*** Reading text ***
This function evaluates the trained model using greedy and beam-search decoding on validation or test sets, computes character error rate (CER) and edit distance metrics, and logs both aggregate statistics and individual sample predictions for analysis.


In [36]:
def evaluate_model(data_loader, epoch=None, print_samples=True, mode='hybrid'):
    """
    Evaluate the model on the given data loader using greedy decoding.
    Returns the average CER.
    """
    e2e_model.eval()

    # Track statistics
    total_cer = 0
    sample_count = 0
    all_predictions = []

    # Determine if we should print samples in this epoch
    show_samples = (epoch is None or epoch == 0 or (epoch+1) % 5 == 0) and print_samples
    max_samples_to_print = 10

    # Process all batches in the test loader
    with torch.no_grad():
        for i, (inputs, input_lengths, labels_flat, label_lengths) in enumerate(data_loader):
            inputs = inputs.to(device)
            input_lengths = input_lengths.to(device)
            labels_flat = labels_flat.to(device)
            label_lengths = label_lengths.to(device)
            
            if show_samples and i == 0:
                log_print(f"\nRunning {mode} beam decoding for validation...")
            
            try:
                with autocast(device.type, enabled=False):
                    if mode == 'transformer':
                        # Pure attention decoding
                        all_results = e2e_model.beam_search(inputs, input_lengths, ctc_weight=0.0)
*** Data section ***
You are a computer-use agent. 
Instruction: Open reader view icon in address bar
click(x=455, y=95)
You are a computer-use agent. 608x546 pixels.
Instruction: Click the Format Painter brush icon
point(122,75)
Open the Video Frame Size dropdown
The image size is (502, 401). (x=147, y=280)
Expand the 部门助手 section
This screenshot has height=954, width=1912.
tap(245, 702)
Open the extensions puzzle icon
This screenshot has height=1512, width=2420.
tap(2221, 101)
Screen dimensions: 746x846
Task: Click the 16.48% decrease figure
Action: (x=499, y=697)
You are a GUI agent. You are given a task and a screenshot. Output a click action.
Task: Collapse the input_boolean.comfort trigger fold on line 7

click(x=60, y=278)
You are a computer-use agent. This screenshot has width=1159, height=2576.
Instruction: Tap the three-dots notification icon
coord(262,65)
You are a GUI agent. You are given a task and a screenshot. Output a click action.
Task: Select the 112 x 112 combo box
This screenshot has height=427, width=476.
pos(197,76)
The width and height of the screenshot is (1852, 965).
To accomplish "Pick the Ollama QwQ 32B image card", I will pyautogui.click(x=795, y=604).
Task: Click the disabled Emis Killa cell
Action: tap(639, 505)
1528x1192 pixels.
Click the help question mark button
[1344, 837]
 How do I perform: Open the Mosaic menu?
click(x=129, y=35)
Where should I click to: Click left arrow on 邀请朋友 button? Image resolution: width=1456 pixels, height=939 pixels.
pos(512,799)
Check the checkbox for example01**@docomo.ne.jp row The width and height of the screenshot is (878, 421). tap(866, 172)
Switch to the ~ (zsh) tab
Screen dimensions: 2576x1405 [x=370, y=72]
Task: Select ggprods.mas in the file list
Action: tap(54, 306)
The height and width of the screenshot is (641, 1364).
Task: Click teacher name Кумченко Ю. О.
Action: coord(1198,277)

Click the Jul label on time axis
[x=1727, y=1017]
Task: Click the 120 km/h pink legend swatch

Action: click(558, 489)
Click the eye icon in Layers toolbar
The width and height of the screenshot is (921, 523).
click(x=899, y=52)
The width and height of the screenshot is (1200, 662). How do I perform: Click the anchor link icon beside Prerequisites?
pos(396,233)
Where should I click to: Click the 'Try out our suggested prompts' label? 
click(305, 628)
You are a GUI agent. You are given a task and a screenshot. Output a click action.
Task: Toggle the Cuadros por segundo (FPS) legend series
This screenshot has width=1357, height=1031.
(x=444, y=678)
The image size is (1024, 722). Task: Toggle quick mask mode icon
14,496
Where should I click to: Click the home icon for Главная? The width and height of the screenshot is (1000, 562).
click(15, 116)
***
- Requirement -
Retype the model evaluation text above in full, character for character.

- Task solution -
This function evaluates the trained model using greedy and beam-search decoding on validation or test sets, computes character error rate (CER) and edit distance metrics, and logs both aggregate statistics and individual sample predictions for analysis.


In [36]:
def evaluate_model(data_loader, epoch=None, print_samples=True, mode='hybrid'):
    """
    Evaluate the model on the given data loader using greedy decoding.
    Returns the average CER.
    """
    e2e_model.eval()

    # Track statistics
    total_cer = 0
    sample_count = 0
    all_predictions = []

    # Determine if we should print samples in this epoch
    show_samples = (epoch is None or epoch == 0 or (epoch+1) % 5 == 0) and print_samples
    max_samples_to_print = 10

    # Process all batches in the test loader
    with torch.no_grad():
        for i, (inputs, input_lengths, labels_flat, label_lengths) in enumerate(data_loader):
            inputs = inputs.to(device)
            input_lengths = input_lengths.to(device)
            labels_flat = labels_flat.to(device)
            label_lengths = label_lengths.to(device)
            
            if show_samples and i == 0:
                log_print(f"\nRunning {mode} beam decoding for validation...")
            
            try:
                with autocast(device.type, enabled=False):
                    if mode == 'transformer':
                        # Pure attention decoding
                        all_results = e2e_model.beam_search(inputs, input_lengths, ctc_weight=0.0)